To address this diversification of AM usage, the conference this year will present a new concept where all the hands-on stations will be set up in the same room and users will be able to move from one to the next, getting access to a variety of experiences. “My only concern with that is we need to make sure that users are really able to sit down and get all the knowledge they need,” Mr Abshire says. Other highlights from the conference will include keynote addresses: one will show the combined application case by a user in the animation industry and a doctor to customize prosthetics [more on this soon]; the second keynote, by Launcher’s Max Haok, is on using AM to start a space company.
The innovator showcase will feature Diana Kalisz, one of the people that first started with the user group from the manufacturer’s side. Abshire says, “She’d get a a ‘wish list’ from users and she’d categorize every software, hardware, material requirement and execute them, or tell us why they couldn’t be executed. She reported back the next year and tell us this can take longer, this can’t be done, this is not feasible. But a lot of them, I’d say 80% of everything we asked for, they actually implemented.”
Taking a new leap at AMUG 2023
The AM industry has come a long way since the start, but now there is one other challenging transition that AM users and AM companies are facing: going from AM as a stand-alone technology for prototyping and tooling to end-use parts production.
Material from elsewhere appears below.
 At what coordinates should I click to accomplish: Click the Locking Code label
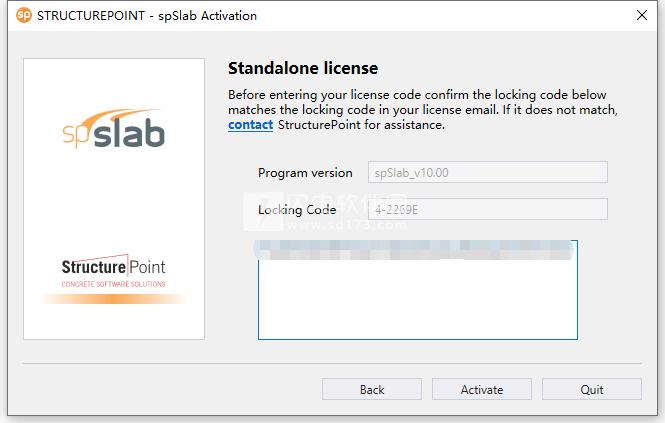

As Mr. Abshire puts it, from an engineering standpoint, there are three elements to consider: form, fit and function. “When we first started, all we really had was form – he says – the idea that we could take a prototype to carry around and show people what our idea looked like, three dimensionally. The second stage came with better materials. In stereolithography, for example, we went from acrylate to epoxy materials that were more stable. So parts could combine form and fit. The holy grail is to get function in there and that’s happening. If you look at indirect manufacturing processes involving tooling, casting patterns or looking at silicon molding, these can already produce parts with function. In direct manufacturing, therein lies an issue: you must look at your business model and ask yourself: ‘am I producing 50, or am I producing 5 million?’”
“If you’re just doing 50 of a kind then 3D printing is certainly a viable solution. If you’re doing 500, you might want to consider a molding process, depending on what you’re doing. And if you’re doing 5,000, you may want to produce a casting. Today, 3D printing is viable mainly for proof of concept but that already has a major impact. At TI’s weapons division, we made a stereolithography missile, and we were the first ones to see if we could get it cast. We took a solid model and we said, ‘let’s get it cast in metal’. Eventually, we were able to get a casting that we could machine. Now, where this really becomes important is that if you are able to make a missile, test it for the Pentagon and get the go-ahead for 50,000 more, you’ve got a whole development cycle set and all you have to do is make the tool.”
Abshire continued, “This saved month of development time. In one piece of main shell, 108 assembly pieces were reduced to one casting. That makes a big difference that shows that AM is already a bit part of manufacturing. But if you’re talking about directly using the 3D printed part, we’re just now starting to get there with composites or flexible materials. We’re getting there, but a lot depends on material science.”
“In summary, the additive manufacturing industry has grown significantly with AMUG at the forefront, and as it continues to grow, it will be the users that identify the changes, improvements and applications,” Abshire concluded.